Required work → Filter the records down to the lines that hold the word "settings", and copy each of those lines.
------------------------------------
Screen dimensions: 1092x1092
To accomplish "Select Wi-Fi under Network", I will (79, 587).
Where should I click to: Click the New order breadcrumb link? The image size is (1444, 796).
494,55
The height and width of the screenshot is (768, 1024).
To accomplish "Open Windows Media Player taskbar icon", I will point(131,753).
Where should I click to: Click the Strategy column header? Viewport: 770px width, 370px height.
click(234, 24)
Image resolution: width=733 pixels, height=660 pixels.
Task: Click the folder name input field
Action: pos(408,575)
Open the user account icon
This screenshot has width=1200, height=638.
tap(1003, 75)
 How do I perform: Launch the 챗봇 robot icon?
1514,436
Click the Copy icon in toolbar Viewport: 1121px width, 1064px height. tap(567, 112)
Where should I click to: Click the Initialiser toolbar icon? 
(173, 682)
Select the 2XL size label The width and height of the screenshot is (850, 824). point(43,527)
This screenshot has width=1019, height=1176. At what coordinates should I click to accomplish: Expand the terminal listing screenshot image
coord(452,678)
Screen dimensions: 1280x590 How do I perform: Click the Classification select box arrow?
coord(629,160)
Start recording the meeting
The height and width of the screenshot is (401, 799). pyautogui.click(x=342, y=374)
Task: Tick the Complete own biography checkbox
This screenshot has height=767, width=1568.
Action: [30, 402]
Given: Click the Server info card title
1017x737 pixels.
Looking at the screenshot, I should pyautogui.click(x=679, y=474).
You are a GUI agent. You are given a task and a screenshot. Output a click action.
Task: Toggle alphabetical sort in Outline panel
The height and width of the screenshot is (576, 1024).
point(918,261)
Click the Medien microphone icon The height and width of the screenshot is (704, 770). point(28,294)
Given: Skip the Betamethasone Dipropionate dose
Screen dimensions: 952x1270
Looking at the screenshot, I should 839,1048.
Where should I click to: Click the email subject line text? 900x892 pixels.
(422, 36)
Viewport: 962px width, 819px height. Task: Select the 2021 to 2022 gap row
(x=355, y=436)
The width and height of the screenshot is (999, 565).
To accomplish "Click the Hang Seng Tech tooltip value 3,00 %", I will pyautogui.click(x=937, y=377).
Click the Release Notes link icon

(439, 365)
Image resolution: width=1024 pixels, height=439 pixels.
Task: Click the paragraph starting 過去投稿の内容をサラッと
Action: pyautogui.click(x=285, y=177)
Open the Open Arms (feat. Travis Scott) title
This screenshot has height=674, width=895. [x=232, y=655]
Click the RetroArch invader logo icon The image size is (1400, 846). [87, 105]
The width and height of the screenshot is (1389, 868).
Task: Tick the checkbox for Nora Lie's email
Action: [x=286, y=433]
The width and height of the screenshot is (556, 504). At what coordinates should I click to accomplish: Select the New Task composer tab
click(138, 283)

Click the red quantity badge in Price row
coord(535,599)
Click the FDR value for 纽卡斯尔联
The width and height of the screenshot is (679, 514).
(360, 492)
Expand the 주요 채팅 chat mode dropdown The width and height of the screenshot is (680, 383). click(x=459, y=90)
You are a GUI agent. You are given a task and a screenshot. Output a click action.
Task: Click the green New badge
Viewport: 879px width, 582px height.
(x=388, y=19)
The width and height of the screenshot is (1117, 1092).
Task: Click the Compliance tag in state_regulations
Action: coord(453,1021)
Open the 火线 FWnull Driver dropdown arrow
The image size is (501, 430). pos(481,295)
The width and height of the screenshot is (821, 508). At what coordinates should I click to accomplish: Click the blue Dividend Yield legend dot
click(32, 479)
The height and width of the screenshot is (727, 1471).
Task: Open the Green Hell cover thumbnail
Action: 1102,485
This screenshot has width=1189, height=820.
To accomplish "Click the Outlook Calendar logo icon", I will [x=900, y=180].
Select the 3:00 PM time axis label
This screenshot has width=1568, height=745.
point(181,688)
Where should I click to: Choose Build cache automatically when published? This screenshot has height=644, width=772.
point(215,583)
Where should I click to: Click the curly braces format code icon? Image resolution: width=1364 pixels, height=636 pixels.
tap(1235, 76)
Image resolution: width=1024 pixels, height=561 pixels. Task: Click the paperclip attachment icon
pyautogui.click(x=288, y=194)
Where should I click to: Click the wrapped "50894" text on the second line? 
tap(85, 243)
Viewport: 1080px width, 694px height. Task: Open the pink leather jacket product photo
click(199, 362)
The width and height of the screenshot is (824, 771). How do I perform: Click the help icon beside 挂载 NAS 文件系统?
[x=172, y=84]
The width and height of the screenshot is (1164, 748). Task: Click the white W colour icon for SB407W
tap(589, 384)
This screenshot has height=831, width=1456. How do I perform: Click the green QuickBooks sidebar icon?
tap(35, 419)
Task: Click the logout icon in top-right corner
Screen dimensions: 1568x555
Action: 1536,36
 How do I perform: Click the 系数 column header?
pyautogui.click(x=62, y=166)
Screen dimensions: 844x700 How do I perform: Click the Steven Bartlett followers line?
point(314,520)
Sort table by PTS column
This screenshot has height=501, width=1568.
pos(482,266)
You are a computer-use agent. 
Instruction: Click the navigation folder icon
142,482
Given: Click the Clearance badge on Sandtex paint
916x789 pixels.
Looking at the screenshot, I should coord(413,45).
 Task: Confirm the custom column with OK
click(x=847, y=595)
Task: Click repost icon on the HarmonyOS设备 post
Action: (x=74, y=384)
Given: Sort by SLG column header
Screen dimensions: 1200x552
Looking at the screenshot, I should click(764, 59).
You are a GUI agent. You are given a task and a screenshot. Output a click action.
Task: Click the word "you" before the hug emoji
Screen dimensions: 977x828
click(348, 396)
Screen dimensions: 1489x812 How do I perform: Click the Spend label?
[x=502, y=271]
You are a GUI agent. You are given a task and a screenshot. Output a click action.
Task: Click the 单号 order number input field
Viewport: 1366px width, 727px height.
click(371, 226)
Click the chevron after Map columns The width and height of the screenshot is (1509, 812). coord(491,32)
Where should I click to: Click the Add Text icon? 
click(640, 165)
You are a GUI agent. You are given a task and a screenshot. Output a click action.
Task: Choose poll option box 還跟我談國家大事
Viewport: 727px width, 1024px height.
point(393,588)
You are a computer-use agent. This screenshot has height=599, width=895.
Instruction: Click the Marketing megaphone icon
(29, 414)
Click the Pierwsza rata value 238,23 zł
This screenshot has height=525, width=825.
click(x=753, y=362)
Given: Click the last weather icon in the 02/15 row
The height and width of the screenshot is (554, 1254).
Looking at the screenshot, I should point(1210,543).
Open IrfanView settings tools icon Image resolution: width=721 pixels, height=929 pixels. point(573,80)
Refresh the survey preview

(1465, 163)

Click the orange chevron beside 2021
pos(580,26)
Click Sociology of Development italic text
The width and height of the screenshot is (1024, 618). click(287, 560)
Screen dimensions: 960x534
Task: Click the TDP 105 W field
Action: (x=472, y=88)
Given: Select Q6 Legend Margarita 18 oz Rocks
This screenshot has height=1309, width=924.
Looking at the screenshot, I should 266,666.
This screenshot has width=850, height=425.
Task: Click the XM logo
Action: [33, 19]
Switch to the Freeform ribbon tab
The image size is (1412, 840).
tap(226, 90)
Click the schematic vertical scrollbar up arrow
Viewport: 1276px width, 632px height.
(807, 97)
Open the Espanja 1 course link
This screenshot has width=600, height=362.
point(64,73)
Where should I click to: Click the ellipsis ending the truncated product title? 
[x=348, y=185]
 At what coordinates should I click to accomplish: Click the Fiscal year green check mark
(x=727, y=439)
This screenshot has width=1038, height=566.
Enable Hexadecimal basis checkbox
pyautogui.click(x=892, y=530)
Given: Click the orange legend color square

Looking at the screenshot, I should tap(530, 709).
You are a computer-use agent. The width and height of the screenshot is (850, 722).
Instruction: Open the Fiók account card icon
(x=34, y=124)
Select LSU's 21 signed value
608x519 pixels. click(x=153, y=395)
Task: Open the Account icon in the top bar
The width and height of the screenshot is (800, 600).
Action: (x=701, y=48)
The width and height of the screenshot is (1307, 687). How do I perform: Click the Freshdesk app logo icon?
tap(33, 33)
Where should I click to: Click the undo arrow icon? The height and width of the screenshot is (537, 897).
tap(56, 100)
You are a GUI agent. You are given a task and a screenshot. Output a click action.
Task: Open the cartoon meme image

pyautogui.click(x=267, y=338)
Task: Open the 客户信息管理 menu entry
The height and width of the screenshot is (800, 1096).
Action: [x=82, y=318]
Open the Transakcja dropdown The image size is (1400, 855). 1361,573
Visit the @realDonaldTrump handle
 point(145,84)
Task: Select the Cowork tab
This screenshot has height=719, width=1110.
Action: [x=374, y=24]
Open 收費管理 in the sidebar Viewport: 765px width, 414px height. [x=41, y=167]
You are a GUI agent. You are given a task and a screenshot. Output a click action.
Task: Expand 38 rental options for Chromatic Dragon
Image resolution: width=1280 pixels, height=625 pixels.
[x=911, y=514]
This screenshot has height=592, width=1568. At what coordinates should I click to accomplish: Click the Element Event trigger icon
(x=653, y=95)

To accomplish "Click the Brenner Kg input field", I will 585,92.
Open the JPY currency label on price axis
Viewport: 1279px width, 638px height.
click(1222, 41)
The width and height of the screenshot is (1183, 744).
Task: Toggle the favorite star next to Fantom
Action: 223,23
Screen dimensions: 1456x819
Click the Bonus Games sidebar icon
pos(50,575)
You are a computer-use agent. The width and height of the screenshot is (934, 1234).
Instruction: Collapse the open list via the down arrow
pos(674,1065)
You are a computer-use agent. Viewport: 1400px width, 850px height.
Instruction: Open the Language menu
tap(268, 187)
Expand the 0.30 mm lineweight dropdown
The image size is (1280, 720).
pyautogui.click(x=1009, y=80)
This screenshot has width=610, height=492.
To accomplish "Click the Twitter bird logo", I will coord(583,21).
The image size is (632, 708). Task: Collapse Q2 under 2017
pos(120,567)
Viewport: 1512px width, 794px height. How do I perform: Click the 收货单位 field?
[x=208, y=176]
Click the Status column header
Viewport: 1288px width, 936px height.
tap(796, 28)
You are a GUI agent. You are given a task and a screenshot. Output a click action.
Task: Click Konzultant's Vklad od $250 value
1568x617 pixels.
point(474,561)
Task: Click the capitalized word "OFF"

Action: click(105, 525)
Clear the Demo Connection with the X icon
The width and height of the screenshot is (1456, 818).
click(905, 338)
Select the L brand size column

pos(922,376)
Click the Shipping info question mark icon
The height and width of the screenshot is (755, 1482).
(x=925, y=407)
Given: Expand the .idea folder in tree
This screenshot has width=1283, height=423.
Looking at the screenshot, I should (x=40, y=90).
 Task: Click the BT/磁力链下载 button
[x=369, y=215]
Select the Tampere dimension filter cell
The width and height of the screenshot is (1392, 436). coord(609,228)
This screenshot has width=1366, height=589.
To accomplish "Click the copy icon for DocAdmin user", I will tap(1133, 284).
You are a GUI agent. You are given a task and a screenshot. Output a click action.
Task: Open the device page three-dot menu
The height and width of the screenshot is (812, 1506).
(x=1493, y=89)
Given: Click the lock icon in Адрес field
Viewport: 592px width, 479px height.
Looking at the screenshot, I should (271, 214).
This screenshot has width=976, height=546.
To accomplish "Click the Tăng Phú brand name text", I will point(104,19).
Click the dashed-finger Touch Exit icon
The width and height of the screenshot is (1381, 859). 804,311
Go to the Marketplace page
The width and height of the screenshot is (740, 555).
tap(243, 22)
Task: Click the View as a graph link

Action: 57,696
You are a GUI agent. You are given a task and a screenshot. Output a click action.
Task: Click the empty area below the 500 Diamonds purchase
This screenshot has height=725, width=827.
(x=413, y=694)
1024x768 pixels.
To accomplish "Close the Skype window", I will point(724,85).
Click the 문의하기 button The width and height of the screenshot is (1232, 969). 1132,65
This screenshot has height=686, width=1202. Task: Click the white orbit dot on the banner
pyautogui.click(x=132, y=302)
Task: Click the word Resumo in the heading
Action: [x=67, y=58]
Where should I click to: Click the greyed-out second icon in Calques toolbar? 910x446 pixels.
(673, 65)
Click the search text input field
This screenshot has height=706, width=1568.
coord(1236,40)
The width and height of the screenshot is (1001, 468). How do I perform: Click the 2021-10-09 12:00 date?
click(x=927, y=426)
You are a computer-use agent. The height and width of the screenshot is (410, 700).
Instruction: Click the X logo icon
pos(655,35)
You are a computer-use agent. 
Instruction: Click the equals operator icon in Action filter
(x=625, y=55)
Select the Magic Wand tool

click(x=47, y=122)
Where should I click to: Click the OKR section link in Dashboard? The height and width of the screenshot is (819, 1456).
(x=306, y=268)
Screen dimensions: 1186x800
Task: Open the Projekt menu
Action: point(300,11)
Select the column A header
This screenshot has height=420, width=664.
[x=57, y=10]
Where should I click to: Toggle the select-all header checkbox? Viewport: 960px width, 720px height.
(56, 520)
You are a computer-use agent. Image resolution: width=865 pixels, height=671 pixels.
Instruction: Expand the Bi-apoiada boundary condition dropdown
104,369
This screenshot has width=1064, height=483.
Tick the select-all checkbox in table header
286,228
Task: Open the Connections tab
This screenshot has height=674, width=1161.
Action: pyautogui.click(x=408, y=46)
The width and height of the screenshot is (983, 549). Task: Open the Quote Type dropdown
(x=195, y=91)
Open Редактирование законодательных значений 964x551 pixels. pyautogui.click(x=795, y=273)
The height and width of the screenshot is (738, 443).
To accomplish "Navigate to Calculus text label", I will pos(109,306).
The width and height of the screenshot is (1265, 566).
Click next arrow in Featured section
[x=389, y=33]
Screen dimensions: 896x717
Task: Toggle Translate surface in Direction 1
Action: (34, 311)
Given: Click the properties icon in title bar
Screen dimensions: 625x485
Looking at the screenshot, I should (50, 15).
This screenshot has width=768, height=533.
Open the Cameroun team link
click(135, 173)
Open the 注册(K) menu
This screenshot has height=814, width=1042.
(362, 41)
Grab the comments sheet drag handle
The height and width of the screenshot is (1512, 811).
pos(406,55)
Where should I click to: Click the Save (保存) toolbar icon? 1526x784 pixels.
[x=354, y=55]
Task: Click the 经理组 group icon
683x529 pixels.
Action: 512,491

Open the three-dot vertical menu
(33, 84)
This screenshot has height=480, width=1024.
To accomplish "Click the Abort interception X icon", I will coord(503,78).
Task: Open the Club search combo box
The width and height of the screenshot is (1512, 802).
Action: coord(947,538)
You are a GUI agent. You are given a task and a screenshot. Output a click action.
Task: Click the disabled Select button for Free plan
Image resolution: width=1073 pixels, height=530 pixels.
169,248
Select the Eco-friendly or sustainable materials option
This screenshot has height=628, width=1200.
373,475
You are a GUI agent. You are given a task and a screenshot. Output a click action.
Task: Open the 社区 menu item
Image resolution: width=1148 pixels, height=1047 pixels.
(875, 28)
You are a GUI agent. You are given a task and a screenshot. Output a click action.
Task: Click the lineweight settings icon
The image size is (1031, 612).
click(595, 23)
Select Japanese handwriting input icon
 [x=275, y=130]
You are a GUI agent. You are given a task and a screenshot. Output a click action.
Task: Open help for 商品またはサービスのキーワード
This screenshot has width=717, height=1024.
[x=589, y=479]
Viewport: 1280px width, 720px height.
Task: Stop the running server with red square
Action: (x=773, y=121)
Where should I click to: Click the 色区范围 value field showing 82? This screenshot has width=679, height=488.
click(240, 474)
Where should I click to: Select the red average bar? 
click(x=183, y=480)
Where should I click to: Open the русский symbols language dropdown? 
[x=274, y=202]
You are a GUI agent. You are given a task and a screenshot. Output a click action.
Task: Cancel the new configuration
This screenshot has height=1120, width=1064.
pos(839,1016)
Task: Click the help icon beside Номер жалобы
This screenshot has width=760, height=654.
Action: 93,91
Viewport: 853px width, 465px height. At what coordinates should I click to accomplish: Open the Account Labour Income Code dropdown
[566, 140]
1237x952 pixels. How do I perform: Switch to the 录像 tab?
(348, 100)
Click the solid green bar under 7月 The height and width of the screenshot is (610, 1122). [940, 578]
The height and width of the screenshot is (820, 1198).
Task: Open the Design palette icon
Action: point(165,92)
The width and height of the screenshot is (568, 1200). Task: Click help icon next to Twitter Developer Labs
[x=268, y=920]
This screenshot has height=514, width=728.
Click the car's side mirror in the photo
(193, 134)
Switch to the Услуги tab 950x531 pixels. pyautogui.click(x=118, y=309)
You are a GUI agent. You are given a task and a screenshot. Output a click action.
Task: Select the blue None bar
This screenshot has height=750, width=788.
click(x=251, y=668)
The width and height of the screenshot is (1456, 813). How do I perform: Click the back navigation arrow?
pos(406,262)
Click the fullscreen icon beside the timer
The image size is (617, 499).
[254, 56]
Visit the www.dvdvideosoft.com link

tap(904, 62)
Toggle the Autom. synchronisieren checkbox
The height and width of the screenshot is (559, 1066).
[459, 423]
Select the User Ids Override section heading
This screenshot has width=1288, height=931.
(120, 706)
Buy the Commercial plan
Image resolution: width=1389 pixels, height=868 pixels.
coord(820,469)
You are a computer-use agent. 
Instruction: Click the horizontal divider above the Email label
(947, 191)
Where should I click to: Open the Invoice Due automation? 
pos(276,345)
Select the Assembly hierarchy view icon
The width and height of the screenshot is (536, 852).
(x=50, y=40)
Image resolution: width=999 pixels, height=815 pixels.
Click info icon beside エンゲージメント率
------------------------------------
Expected answer →
Open IrfanView settings tools icon Image resolution: width=721 pixels, height=929 pixels. point(573,80)
Task: Click the lineweight settings icon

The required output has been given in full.